*Task*
Each line below that holds the string "Image" counts once; report the total and nothing else.

═════ Materials provided

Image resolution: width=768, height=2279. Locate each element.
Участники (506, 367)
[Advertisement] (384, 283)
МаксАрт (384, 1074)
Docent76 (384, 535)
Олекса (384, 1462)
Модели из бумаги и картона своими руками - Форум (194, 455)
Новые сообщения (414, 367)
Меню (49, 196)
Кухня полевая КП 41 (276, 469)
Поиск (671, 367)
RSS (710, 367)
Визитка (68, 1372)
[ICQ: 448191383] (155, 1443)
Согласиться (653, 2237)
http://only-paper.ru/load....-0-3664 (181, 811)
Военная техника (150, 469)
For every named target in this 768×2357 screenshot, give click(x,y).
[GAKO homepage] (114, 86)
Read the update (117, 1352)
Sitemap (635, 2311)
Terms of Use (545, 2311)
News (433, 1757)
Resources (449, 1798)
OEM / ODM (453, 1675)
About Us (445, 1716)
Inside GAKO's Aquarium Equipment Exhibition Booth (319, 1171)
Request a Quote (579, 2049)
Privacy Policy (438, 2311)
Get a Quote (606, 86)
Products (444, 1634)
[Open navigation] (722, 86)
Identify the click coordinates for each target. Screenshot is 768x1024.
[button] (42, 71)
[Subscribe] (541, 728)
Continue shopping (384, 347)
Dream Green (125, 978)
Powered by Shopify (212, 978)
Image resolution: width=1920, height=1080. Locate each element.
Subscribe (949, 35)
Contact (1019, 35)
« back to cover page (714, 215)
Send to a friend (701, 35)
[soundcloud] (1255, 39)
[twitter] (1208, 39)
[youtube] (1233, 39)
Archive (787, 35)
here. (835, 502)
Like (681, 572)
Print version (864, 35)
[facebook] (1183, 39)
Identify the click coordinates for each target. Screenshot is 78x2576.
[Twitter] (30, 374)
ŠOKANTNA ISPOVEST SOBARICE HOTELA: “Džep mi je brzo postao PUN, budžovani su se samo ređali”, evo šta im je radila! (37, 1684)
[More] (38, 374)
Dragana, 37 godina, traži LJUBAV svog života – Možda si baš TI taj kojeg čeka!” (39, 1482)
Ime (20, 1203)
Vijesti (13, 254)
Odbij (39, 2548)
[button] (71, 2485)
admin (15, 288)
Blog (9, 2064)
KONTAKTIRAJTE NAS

══════════

*Task answer*
2